- **PROMPT**:
So long as no pictures are carried over, output the records below exactly.

(Records from a dataset)
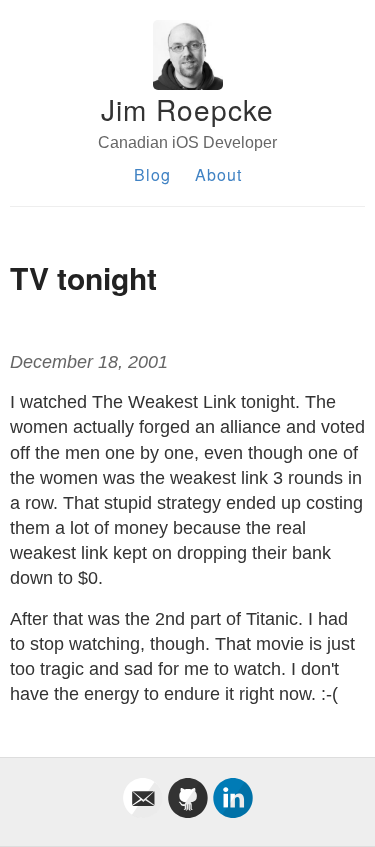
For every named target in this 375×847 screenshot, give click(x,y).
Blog (152, 174)
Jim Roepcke (187, 109)
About (218, 174)
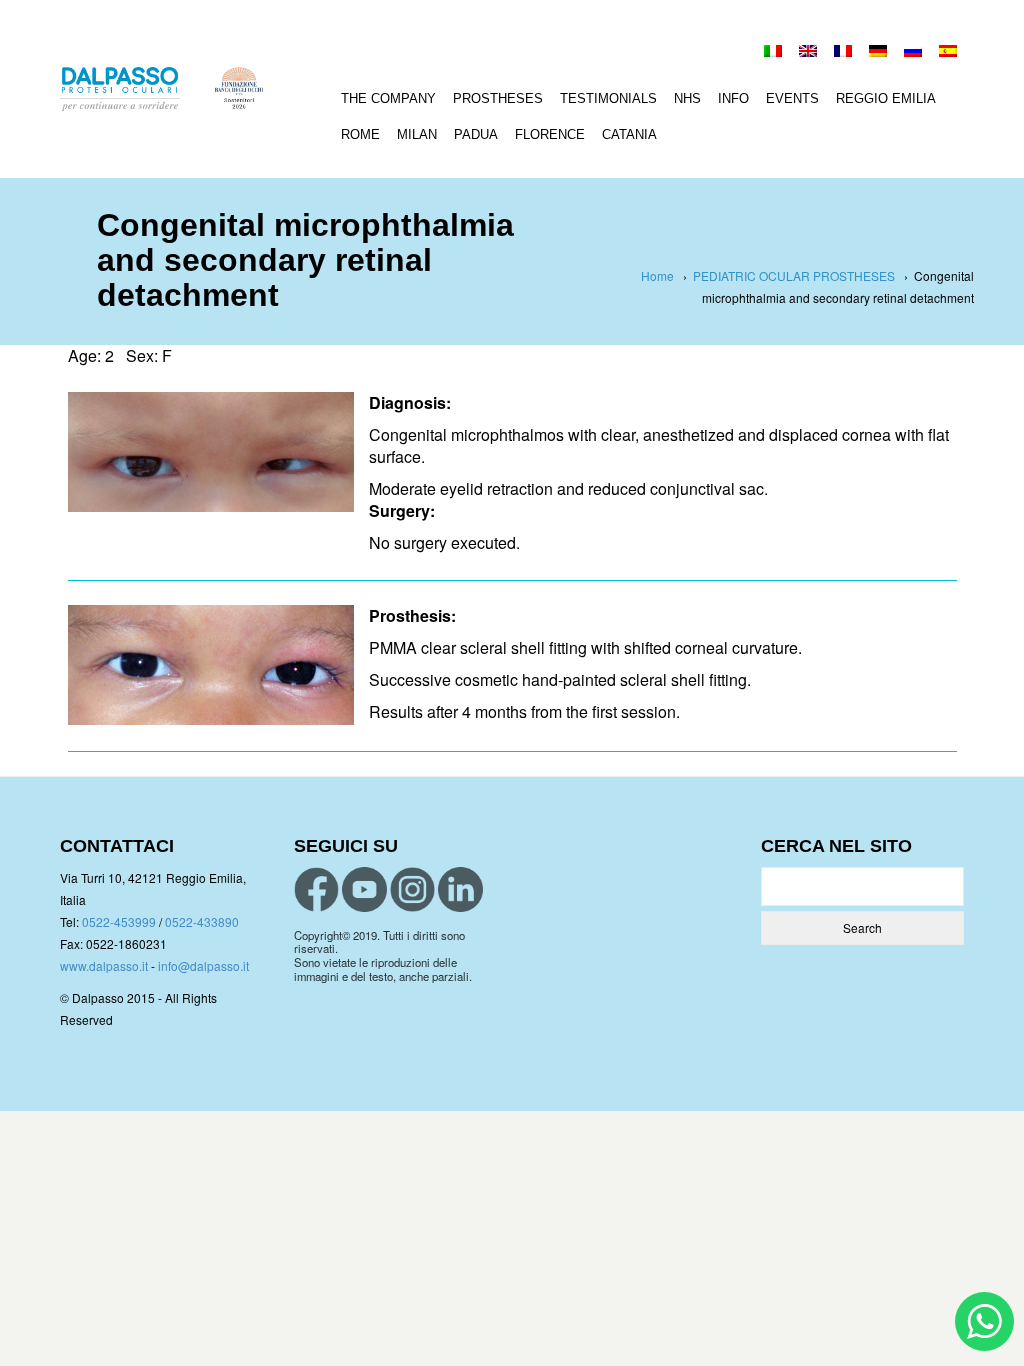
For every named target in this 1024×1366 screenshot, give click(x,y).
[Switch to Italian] (773, 53)
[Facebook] (316, 889)
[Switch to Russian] (913, 53)
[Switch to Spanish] (948, 53)
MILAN (417, 134)
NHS (687, 98)
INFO (733, 98)
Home (657, 275)
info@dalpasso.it (203, 965)
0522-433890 (202, 921)
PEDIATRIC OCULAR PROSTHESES (794, 275)
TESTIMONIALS (608, 98)
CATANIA (629, 134)
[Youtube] (364, 889)
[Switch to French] (843, 53)
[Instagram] (412, 889)
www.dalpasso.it (104, 965)
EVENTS (792, 98)
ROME (360, 134)
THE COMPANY (388, 98)
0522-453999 (119, 921)
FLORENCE (550, 134)
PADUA (476, 134)
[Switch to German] (878, 53)
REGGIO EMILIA (886, 98)
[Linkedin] (460, 889)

- **RESULT**:
For every named target in this 375×847 screenshot, give click(x,y).
Blog (152, 174)
Jim Roepcke (187, 109)
About (218, 174)
For every named target in this 1024×1366 screenshot, give click(x,y).
[Switch to Italian] (773, 53)
[Facebook] (316, 889)
[Switch to Russian] (913, 53)
[Switch to Spanish] (948, 53)
MILAN (417, 134)
NHS (687, 98)
INFO (733, 98)
Home (657, 275)
info@dalpasso.it (203, 965)
0522-433890 (202, 921)
PEDIATRIC OCULAR PROSTHESES (794, 275)
TESTIMONIALS (608, 98)
CATANIA (629, 134)
[Youtube] (364, 889)
[Switch to French] (843, 53)
[Instagram] (412, 889)
www.dalpasso.it (104, 965)
EVENTS (792, 98)
ROME (360, 134)
THE COMPANY (388, 98)
0522-453999 (119, 921)
FLORENCE (550, 134)
PADUA (476, 134)
[Switch to German] (878, 53)
REGGIO EMILIA (886, 98)
[Linkedin] (460, 889)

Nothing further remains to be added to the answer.